HISTORY OF THE CHURCH
From Venantius Fortunatus book 1 of Poems.
Vincent, Martyr of Agen in Aquitaine (S.)
POEM VIII.
[1] In time life is brief, by holy merits it becomes longer,
And narrow days faith extends with honor.
After the end without end remains the mind owed to Christ,
Leaving the crowd of men it stands joined to God.
By this aid sustained Vincent stands for an age,
Whose glory of martyrdom rich flourishes:
With head cut off, who snatched from death the triumph,
And new offspring from the lands flies to the stars. Kind of martyrdom
Whence the enemy believed slaughter, he gave honor to the Saint,
And the striker rather by death eternal lies.
He had conquered, the miserable one, this one if he had not been able to kill:
For whence he took the head, thence he conferred heaven.
By his new love pious vows Leontius fulfilling,
Where the sacred members lie, gave roofs of tin. the church adorned.
And although the venerable temple shines forth in merits,
Yet ornament this one provided of its own.
Let rewards follow, for the worker of long salvation,
That by his services the holy heights may help.
The Church of Bordeaux had two Leontii in succession,
renowned for virtue & deeds: of whom one to the other
succeeded about the year DXLI, & this is the one of whom is treated,
deceased not long after DLXIII. Charles le Cointe
says each is venerated as a Saint. The first, XXI August;
the second, XV November; but Hieronymus Lopez,
Canon Theologal of that Church, denies any
vestige of such cult is extant in the old or new
fasti.
POEM IX.
On the basilica of S. Vincent of Vernemet.
[2] Of the worshipper of the Lord the sound has gone forth into all the world,
Nor is there a place where his exalted glory may be denied.
But of him whose merit we know to run through the world,
Of this man everywhere temples teach to rise.
Behold the blessed heights of Vincent shine, of highest,
By the gift of martyrdom, who dwells on the stars of heaven.
Prompt with pious love, what Pope Leontius once
Founded, consolidated in distinguished place, The Church founded
By the name of Vernemet antiquity wished to call,
Which as if a great shrine in the Gallic tongue conveys.
Sent forth the faith of the auspice was before future,
That now the lofty house might stand in honor of God.
Here also the Saint, supported by love of the Lord,
Gave tremendous signs of highest virtue.
For when the Prelate dedicated the temple of God in his customary manner, & dedicated,
At the coming of the Martyr the wrath of the demon fled:
A certain one is restored unharmed from * the malignant pestilence;
To whom to have seen the Pious One's temples, was the remedy.
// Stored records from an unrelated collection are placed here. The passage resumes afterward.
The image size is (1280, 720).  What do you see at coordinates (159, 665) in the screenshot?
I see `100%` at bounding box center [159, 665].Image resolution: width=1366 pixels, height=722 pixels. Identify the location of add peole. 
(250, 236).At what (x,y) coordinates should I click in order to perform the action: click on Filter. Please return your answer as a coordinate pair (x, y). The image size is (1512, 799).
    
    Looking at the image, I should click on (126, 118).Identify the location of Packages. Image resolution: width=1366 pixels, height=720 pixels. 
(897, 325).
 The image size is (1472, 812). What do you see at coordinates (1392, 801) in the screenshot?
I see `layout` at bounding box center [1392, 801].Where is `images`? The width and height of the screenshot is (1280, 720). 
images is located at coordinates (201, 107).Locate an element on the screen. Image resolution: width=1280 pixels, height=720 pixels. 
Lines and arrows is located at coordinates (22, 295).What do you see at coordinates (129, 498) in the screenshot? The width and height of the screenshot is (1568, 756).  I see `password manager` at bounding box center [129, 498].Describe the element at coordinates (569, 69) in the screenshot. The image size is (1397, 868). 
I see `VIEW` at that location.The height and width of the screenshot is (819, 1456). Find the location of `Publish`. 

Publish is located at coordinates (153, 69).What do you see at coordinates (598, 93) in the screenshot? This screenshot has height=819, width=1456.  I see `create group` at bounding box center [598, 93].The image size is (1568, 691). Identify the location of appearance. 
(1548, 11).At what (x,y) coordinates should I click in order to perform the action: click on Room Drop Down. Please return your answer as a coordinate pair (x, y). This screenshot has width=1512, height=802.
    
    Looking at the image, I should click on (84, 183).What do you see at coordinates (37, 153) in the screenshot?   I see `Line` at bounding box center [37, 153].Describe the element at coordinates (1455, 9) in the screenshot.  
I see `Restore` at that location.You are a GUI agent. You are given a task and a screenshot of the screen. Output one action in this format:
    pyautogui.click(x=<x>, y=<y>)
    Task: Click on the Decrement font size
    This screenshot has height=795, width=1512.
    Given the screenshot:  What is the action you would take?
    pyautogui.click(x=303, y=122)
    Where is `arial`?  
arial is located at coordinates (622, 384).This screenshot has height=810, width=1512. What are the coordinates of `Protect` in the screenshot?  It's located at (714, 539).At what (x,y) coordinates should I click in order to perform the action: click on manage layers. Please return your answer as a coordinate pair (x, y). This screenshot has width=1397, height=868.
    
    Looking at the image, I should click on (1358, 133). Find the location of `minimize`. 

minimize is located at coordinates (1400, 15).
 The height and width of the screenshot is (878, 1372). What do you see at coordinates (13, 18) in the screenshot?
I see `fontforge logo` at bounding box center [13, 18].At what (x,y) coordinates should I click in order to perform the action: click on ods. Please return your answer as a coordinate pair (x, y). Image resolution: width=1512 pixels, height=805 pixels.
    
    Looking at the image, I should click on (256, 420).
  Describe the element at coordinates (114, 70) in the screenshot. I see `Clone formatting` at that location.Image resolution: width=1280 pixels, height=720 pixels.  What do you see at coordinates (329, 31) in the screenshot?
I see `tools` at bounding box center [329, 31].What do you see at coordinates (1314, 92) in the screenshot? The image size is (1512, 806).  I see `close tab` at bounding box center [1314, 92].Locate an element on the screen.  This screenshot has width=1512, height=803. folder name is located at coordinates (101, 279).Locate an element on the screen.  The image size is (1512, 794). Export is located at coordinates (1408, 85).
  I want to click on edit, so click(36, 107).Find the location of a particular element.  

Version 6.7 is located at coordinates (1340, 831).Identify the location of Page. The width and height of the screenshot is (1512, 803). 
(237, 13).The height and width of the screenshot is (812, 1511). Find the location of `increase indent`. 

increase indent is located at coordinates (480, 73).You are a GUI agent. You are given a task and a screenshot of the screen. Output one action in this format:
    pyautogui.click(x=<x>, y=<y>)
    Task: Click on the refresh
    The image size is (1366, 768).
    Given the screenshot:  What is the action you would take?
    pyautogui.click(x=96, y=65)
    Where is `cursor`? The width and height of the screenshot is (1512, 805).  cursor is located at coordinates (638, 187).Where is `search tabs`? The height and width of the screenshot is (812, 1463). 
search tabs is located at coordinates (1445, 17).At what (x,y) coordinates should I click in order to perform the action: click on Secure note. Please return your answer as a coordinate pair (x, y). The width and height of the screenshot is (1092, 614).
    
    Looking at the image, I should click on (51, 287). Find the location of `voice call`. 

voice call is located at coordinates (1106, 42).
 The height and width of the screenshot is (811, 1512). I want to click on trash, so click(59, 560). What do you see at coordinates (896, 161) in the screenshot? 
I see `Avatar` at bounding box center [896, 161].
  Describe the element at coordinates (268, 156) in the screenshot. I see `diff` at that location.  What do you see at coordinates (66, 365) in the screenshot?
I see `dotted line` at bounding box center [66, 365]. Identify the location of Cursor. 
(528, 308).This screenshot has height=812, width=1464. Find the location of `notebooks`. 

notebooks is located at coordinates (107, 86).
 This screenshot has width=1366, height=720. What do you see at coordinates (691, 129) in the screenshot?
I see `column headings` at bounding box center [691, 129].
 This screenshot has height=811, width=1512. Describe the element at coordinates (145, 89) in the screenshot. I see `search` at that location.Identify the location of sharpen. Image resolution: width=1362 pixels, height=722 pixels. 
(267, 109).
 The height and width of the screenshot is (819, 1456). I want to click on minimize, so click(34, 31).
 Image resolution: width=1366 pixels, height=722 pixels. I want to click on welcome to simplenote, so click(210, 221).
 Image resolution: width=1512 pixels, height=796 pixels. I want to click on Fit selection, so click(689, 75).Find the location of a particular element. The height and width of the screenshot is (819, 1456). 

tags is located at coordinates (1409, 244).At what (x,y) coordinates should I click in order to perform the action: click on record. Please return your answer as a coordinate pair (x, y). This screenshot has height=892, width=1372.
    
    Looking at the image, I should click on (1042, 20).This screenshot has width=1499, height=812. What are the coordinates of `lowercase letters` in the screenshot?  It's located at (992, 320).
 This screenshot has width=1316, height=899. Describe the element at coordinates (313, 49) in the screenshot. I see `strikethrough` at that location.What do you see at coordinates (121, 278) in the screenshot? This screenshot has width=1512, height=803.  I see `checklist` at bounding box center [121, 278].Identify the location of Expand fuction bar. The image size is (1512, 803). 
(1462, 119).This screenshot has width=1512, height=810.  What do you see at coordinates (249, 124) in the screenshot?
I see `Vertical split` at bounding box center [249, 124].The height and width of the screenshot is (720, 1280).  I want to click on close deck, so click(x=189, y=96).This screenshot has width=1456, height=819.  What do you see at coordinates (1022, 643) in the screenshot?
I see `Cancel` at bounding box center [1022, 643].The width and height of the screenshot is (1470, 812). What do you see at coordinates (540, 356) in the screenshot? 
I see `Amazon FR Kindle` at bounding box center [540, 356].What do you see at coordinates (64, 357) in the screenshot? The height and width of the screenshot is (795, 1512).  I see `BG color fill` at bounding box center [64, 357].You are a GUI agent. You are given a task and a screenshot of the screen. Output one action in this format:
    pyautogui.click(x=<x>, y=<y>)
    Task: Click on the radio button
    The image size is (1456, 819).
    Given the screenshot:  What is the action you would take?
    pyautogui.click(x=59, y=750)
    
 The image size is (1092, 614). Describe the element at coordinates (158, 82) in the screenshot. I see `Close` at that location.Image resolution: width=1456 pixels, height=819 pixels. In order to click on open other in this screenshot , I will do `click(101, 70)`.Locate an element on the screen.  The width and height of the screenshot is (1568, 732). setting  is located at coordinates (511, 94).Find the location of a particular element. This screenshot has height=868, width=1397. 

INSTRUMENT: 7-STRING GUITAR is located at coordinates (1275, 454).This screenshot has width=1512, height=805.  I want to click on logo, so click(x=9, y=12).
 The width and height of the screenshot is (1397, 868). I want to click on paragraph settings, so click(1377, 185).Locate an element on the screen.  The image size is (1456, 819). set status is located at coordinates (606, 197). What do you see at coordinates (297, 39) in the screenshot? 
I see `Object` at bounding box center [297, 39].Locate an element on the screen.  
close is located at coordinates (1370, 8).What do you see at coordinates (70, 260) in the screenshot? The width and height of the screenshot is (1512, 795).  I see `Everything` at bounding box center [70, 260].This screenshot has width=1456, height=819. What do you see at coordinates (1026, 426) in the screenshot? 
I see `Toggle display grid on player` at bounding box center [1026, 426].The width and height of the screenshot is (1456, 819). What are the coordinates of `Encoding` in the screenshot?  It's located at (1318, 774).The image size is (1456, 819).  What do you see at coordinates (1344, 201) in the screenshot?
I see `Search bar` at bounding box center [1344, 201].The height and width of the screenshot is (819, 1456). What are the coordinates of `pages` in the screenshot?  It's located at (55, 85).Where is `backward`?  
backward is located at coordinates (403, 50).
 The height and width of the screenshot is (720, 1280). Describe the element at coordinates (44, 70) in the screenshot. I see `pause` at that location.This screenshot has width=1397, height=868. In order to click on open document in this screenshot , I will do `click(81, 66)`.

Shines forth the mighty hall, full of divine serenity, Miracles.
That deservedly pleased to dwell here is the Lord.
Now with the appearance of the place persuading & the honor of virtue,
It calls hither peoples, hence honor, thence salvation,
Who the people kindled, the founder of the venerable * ark,
With such services will reap just rewards.
[3] Cardinal Baronius, in his Notes on this IX June,
asserts that, about this S. Vincent's basilica, & the miracles
made there, Venantius Fortunatus wrote
an elegant epigram, extant in book 1 of Poems. Elsewhere not distinguished from S. Vincent of Saragossa; But
unmindful of this Saint, among so many diverse studies, when
at the year 542 no. 6 he had related the Relics of S. Vincent
the Martyr of Saragossa (as on day XXII January
we have set forth) brought into
Gaul by Chlothar & Childebert Kings, & a basilica erected to him at Paris,
he adds, that not only at Paris, but in several
cities of Gaul, was celebrated the memory of S. Vincent,
& that his sacred Relics honored with cult shone
with miracles, which later in the year 560 no. 15 he applies to the same
S. Vincent, & the second poem of Fortunatus
he relates whole. Hence perhaps occasion was seized among
later Spaniards, of asserting S. Vincent of Agen,
was sent from Saragossa by S. Valerius Bishop of Saragossa for the cause of preaching
into Gaul, & there
crowned with Martyrdom, & that his body was brought from Gaul into
Spain to the city of Valencia, & afterwards to
the Castrum monastery of Gaul translated. Which all things
with great confusion of all things to this day
Tamayo Salazar relates in the Hispanic Martyrology,
on the authority chiefly of the poet Heleca, whose poems
are believed to have been recently composed. That the Relics, brought to Castrum,
are of S. Vincent of Saragossa widely from Aimoinus,
& by verse and prose, we have set forth XXII January;
nor does it please to dwell longer in refuting these fabulous little narrations.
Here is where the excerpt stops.